Written request:
In the Eve Palmer biography, rewrite the passage starting with "Palmer studied journalism" and going on through "the Rose Society.", changing "National Veld Trust" to "National Veld Foundation".

>> begin Excerpt

- Born: Evelyn Mary "Eve" Palmer 20 February 1916 Karoo
- Died: 1998 (aged 81–82) Pretoria
- Occupation: Writer

= Eve Palmer =

South African writer and botanist

Evelyn Mary "Eve" Palmer (20 February 1916 – 1998) was a South African writer and botanist. She was married to the South African journalist and adventure novelist Geoffrey Jenkins. Her best known work is her bestselling 1966 non-fiction book The Plains of Camdeboo.

==Life and career==

Palmer was born in the Karoo Desert of South Africa to Clifford George Palmer - a rancher - and Kate (née Uglig) Palmer.

Palmer studied journalism at the University College, London and received a Diploma in Journalism in 1937. After graduating, Palmer toured the United States. Among her stops was the Grand Coulee Dam which she wrote about for the Capetown News.

Palmer also reported for The Rhodesia Herald and Pretoria News. She then edited the earliest issues of the Veldtrust, a conservationist magazine and the official publication of the National Veld Trust. Palmer was a member of the Royal Society of South Africa, National Veld Trust, Botanical Society of South Africa, Wild Life Society, Royal Horticultural Society, and the Rose Society.

After the war Palmer met fellow journalist and future novelist Geoffrey Jenkins when they both reported for The Rhodesia Herald. They married on 17 March 1950. They have a son named David.

>> end Excerpt
>> begin Data lines

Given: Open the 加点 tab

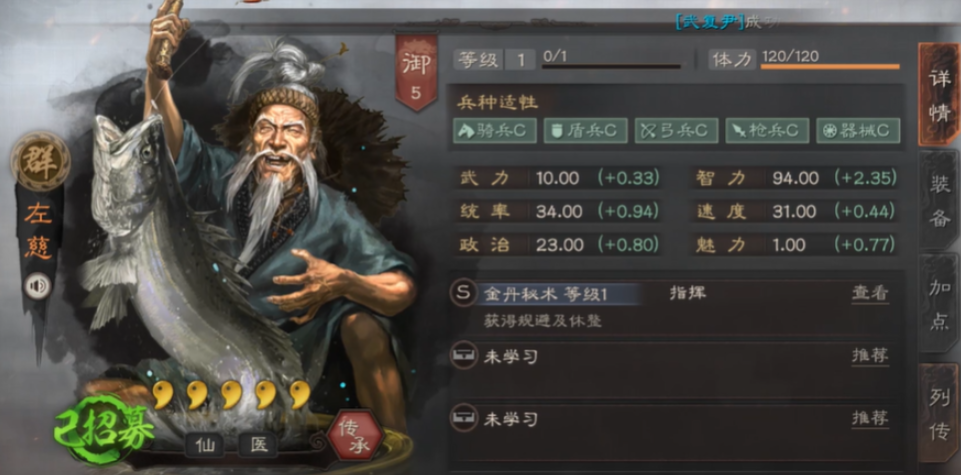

>> end Data lines

Output of the exercise:
Palmer studied journalism at the University College, London and received a Diploma in Journalism in 1937. After graduating, Palmer toured the United States. Among her stops was the Grand Coulee Dam which she wrote about for the Capetown News.

Palmer also reported for The Rhodesia Herald and Pretoria News. She then edited the earliest issues of the Veldtrust, a conservationist magazine and the official publication of the National Veld Foundation. Palmer was a member of the Royal Society of South Africa, National Veld Foundation, Botanical Society of South Africa, Wild Life Society, Royal Horticultural Society, and the Rose Society.